Click here to enlarge imageDentistry at this level changes and transforms lives. In the process of transforming the lives of our patients, our own lives are transformed. This is the best part. I've been blessed to experience this in my own practice and in the Schuster Center's work as well. I would go so far as to say that those who visit the Schuster Center and stay connected do so because it is life transforming.
We understand that once your life as a dentist transforms, you're eager to help patients transform their lives. The reverse is also true. When you begin to transform your patients' lives, it will change yours. The business of changing lives is perpetual.
Our practices are filled with lives waiting to be transformed, waiting for us to make a difference, which we just happen to do through dentistry. The level of dental disability our patients present coupled with the level of care we deliver directly determines the transformation of our lives and theirs.
Allow me to digress: For the first time in 30 years, the Egyptian government has allowed the artifacts of the pharaoh Tutankhamen and his ancestors to travel abroad. We think of Tutankhamen as the "boy king" because he came to the throne of Egypt at the age of 10 in 1334 B.C., and died at 19 in 1325 B.C. By the standards of his day, he died at middle age.
Yes, Tutankhamen died at 19 — a time when the average life expectancy was 25. And even that, in the great scheme of things, was a significant triumph for civilization. It gives us a reasonable starting point for an informed look at the accelerating curve of increasing life expectancy.
In the roughly 3,000 years from Tutankhamen's time to the year 1400 in Europe, the average life expectancy went up from 25 to 30. Imagine that. From the deepest antiquity to the dawn of the Renaissance — 100 generations perhaps — life expectancy increased five years.
And then an astonishing thing happened: between 1400 and 1800 in Europe and America, life expectancy leapt forward another seven years to 37. Think of it, not in percentage terms, but in terms purely of the lengthening of life. Up five years in three millennia — and then up seven years in just 400 years!

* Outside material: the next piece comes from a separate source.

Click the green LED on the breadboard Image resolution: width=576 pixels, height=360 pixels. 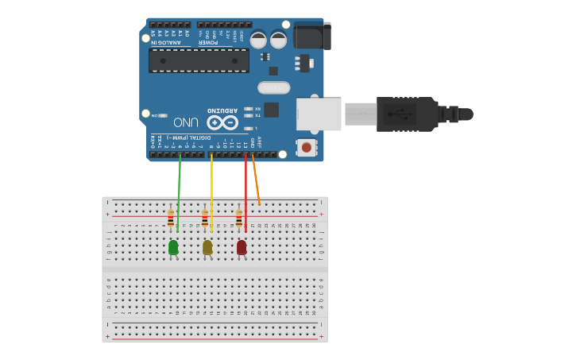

Well, you say, that's only to be expected. Human understanding of health and disease, reduced infant and child mortality, and our ability to intervene in sickness and injury surged ahead as never before, if only from a low base. Precisely my point.
But wait. Look at the next 100 years to 1900. Yes, the golden age of Jenner, Lister, Pasteur, and Koch. There would have had to have been a great acceleration of life expectancy at such a time ... and there was: 10 years in just one century! A child born in Western Europe or the U.S. in 1800 had a life expectancy of 37. In 1900 that figure reached 47.
In the last century, something occurred that even Pasteur might have placed beyond the realm of possibility. Life expectancy rose 30 years — from 47 to 77 — in just one century! Well within the lifespan of three generations: grandparent, parent, and child. It may be too much for the normal mind to grasp. Perhaps that's why, when it comes to our letting life expectancy dictate our retirement strategies and our practice and lifestyle strategies, we simply cannot grasp it.
Perhaps many of us are still living in the past century when it comes to how we approach our lives, our patients' lives, customs, activities, and practices.
Before we get into the practical aspects of an accelerating curve of increasing life expectancy, step back for a moment and look at it as a whole. Graph it, if you will. At first, and for a very long time, the curve is all but flat. (See Fig 1.) It is rising, yes, but rising nearly imperceptibly as to be statistically meaningless. Then across the middle third of the last millennium it breaks out.
Two hundred years ago, the upward slope becomes very steep. A century ago, the curve bends toward the vertical. Today, as 70 to 80 million people crowd toward retirement age over the next two decades — an event without precedent in human history — the curve of life expectancy is going straight up.